То ли пожалел, то ли тон дяди Мити показался ему не совсем справедливым — ведь если был он с ними, пацанами, на равных, то пусть уж до конца, — то ли где-то был согласен с Малым и даже восхищён его смелостью так открыто об этом заявить.
— А чего шутить? — гордо огрызнулся Малый, огрызнулся с таким напором, что на его бычьей шее проступили жилы.
Но дядя Митя уже снова ушёл в своё шитьё и не ответил. А Костя, перехватив ненароком взгляд Малого, почувствовал вдруг брезгливость и страх. И чего это он так непрошено заступился за Малого, и в особенности сегодня, когда тот явно за ним шпионил? Неужели боится? В этом было что-то гадкое и липкое. «Трус, жополизник, — говорил он себе в сердцах. — И чего это я лебежу перед ним? Говно он — и всё. И сам кому хочешь глотку перегрызёт».
Малый оторвал кусок газеты, поделил её пополам, себе и Косте, и насыпал махорки. Они закрутили по самокрутке, закурили. Малый отдал свою дяде Мите, а себе стал закручивать новую.
— Ага, подлизываешься, сукин сын, — тепло пробурчал дядя Митя и добавил: — Нехорошо, братцы, мы живём. Один срам. Да.
Проворно и покорно прыгало в его руках шило, извивалась дратва, затягивались петли. Капля по капле падала из прохудившегося крана вода и гулко отдавалась в эмалированной, с ржавыми выбоинами, раковине.

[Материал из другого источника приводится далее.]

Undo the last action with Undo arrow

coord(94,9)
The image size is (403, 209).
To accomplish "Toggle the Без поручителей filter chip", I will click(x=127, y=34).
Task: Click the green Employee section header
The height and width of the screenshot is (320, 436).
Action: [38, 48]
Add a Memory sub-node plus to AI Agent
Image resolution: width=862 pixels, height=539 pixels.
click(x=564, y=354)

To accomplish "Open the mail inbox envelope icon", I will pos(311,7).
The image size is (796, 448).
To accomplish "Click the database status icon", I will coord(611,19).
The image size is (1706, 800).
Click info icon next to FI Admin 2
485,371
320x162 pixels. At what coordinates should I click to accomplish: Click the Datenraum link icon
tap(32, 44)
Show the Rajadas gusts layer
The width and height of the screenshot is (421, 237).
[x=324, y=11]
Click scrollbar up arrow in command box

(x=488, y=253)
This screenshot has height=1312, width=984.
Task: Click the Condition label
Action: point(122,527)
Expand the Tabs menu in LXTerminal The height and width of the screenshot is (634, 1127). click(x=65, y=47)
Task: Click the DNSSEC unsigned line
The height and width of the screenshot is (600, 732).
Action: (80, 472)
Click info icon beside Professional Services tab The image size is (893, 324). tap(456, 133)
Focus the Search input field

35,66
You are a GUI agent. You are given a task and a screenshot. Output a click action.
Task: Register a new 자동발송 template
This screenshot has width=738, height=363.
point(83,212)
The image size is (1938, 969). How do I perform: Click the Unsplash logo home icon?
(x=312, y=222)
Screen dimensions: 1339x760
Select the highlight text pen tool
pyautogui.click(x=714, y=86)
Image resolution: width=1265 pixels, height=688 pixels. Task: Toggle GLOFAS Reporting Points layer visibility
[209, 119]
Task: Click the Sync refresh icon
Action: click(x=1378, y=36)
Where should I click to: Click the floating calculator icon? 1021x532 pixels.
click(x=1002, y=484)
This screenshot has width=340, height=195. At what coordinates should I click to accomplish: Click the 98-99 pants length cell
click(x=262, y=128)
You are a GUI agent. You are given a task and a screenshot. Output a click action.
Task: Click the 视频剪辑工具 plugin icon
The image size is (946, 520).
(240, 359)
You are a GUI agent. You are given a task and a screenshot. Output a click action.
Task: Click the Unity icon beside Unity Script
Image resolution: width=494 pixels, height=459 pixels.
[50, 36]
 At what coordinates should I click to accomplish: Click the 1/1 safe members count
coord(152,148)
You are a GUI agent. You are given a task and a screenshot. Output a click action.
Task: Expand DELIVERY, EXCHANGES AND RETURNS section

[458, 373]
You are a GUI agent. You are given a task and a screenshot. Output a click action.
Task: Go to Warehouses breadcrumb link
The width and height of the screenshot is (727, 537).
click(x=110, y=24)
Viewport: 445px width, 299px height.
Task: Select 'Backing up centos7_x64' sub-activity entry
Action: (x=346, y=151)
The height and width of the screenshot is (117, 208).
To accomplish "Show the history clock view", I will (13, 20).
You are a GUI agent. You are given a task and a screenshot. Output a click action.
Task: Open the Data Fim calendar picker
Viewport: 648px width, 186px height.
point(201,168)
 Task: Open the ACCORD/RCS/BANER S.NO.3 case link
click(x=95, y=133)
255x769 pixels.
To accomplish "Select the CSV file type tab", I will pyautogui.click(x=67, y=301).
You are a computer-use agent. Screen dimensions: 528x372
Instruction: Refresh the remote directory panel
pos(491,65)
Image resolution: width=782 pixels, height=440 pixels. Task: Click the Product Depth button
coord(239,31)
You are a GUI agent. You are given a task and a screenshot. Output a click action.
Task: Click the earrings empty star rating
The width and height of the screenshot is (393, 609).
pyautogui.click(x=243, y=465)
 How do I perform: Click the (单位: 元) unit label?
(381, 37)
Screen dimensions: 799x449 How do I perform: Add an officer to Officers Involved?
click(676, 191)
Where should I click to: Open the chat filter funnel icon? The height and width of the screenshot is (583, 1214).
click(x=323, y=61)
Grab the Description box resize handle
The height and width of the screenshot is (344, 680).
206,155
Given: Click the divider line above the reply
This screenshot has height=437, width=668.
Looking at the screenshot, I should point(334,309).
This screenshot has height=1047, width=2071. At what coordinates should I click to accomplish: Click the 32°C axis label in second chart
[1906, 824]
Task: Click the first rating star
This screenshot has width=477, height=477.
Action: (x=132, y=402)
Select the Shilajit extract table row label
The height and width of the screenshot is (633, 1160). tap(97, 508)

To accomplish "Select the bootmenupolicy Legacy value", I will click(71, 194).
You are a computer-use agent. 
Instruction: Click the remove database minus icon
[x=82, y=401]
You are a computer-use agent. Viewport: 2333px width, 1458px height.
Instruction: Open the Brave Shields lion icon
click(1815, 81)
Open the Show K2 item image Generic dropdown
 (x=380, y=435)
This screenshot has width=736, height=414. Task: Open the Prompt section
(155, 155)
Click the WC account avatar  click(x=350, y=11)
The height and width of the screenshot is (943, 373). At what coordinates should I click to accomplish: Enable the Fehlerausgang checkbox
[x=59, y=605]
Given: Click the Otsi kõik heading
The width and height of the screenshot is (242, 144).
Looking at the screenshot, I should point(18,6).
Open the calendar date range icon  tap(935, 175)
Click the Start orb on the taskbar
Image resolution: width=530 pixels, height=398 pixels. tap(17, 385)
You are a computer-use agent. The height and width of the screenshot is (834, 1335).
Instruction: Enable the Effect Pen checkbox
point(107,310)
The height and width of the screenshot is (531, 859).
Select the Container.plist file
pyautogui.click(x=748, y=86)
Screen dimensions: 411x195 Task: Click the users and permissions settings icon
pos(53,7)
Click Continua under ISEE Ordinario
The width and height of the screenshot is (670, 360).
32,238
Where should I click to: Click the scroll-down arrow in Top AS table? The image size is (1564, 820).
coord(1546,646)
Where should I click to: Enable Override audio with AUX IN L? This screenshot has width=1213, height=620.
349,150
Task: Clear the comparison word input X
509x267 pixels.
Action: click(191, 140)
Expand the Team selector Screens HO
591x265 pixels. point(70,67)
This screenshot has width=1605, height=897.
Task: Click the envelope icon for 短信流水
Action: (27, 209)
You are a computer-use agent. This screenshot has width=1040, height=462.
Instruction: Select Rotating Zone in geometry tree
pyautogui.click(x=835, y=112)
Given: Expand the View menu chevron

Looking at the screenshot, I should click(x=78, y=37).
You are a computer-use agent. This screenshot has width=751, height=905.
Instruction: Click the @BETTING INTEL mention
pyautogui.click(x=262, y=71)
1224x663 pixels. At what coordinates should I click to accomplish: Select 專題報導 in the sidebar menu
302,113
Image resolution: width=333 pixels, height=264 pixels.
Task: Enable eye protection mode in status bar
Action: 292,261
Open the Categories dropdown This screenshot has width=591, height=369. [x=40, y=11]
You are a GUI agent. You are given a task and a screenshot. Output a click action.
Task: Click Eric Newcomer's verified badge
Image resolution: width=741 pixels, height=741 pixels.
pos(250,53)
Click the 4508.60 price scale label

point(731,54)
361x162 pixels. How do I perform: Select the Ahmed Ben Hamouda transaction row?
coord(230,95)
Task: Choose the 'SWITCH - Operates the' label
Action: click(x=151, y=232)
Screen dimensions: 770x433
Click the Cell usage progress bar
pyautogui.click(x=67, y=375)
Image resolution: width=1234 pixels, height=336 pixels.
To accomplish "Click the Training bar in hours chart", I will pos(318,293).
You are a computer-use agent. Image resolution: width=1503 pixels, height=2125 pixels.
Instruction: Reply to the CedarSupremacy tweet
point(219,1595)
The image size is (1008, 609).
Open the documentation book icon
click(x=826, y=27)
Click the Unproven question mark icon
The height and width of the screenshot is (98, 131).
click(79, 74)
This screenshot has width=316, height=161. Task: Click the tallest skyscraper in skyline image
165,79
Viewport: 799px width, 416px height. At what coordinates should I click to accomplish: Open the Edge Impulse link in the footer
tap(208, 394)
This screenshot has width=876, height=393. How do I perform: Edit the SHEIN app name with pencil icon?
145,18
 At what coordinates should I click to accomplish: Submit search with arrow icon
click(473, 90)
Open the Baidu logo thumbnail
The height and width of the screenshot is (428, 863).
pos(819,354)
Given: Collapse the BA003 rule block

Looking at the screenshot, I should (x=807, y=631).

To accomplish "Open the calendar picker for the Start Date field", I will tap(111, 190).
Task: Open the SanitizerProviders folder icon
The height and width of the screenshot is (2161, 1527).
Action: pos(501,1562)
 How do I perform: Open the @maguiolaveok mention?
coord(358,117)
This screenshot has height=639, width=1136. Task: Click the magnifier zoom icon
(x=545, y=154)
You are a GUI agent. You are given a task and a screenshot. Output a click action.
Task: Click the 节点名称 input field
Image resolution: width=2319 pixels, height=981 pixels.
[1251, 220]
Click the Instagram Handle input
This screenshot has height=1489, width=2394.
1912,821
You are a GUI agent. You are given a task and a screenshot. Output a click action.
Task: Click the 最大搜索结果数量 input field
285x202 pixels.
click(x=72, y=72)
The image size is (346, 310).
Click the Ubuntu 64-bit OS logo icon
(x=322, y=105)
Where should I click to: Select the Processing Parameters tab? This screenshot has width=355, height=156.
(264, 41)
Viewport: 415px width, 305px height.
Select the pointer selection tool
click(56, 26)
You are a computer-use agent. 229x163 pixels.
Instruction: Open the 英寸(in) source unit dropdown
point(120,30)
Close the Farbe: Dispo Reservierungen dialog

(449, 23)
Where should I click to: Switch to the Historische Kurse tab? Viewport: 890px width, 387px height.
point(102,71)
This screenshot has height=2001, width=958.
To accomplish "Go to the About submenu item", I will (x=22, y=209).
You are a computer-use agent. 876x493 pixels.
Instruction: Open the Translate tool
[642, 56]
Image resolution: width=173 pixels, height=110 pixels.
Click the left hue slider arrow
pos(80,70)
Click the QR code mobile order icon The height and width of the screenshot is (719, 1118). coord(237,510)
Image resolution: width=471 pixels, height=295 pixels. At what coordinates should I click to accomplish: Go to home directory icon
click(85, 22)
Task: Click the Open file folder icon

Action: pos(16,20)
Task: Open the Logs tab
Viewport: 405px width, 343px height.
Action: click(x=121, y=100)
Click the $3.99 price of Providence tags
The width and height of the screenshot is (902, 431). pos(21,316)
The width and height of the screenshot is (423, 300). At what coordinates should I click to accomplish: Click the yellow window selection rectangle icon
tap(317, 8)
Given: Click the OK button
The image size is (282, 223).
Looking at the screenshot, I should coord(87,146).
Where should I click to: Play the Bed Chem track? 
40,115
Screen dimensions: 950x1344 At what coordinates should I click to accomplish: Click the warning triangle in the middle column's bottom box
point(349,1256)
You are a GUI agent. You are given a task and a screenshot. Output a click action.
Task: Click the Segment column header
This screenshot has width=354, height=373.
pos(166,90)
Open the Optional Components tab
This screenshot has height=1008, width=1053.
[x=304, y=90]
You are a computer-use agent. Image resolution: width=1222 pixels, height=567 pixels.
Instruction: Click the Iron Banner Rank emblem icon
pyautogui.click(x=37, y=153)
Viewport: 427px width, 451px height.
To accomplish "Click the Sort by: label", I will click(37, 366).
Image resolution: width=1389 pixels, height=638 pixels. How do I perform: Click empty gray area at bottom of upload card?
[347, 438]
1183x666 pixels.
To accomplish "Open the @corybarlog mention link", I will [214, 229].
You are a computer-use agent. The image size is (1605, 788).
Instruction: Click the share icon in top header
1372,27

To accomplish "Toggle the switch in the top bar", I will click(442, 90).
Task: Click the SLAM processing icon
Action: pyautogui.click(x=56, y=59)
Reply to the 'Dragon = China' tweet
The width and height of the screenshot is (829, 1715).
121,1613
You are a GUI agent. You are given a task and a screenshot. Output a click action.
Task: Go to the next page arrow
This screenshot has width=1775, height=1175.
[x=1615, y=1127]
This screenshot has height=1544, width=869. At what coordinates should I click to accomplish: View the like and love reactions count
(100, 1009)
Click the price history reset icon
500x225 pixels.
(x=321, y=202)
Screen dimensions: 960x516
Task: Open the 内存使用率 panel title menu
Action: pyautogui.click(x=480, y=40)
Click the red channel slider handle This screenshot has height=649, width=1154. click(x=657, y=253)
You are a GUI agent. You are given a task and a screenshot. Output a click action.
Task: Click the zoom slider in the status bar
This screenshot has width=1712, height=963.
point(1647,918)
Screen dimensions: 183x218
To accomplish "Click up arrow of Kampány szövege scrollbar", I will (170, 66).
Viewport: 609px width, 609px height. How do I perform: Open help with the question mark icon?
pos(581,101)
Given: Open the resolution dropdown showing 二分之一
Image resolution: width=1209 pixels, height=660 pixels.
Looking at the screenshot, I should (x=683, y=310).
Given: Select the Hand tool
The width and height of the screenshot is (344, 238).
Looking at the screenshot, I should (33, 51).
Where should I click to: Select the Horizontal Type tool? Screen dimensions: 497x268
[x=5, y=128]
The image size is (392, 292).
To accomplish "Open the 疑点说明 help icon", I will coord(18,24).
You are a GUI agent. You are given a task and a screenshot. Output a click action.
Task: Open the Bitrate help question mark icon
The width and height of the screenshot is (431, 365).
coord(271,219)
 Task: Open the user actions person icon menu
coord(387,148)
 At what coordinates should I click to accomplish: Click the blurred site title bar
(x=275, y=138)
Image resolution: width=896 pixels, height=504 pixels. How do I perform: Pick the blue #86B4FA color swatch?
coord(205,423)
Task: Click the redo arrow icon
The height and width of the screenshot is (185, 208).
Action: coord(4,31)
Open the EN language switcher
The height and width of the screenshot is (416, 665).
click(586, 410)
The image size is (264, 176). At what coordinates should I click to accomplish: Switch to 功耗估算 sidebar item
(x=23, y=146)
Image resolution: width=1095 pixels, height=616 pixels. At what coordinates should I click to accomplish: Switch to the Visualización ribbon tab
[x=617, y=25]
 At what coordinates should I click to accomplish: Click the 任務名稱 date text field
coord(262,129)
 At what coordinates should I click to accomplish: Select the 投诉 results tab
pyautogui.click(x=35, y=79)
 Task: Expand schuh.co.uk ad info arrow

— Где стоим, там и ссым. Нехорошо. Не по-людски, — закончил свою мысль дядя Митя после продолжительной паузы, а Костя невольно вспомнил, как однажды утром он зашёл к нему и застал его писающим в эту самую раковину.
Смешно. Костя уже готов был сказать об этом вслух, но вовремя спохватился. И хорошо,
В это время появилась Клавка — мать Малого. Такая же сбитая, как и он, молодая, в свежей завивке, заносчивая и тёртая. Она работала буфетчицей в мореходном училище, знала по имени всех капитанов загранплавания и имела в жизни одну цель: выучить на капитана загранки своего балбеса-сына, то есть Малого. Ясное дело, о мореходке тогда мечтали мы все, поэтому относились к Клавке с почтением и надеждой. Авось всё ж таки поможет…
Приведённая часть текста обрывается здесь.